■ WHAT IS NEEDED ■
Please print exactly the line containing "Lifestyle (1018, 1022)" and every line after it to the end of the records below, and nothing more.

╭─ DATA SHOWN

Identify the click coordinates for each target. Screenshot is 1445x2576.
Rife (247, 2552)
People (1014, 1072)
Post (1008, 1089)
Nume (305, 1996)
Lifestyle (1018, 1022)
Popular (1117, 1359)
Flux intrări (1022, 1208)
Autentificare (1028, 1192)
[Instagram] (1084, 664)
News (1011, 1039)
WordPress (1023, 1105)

╰─

■ ANSWER AREA ■
Lifestyle (1018, 1022)
Popular (1117, 1359)
Flux intrări (1022, 1208)
Autentificare (1028, 1192)
[Instagram] (1084, 664)
News (1011, 1039)
WordPress (1023, 1105)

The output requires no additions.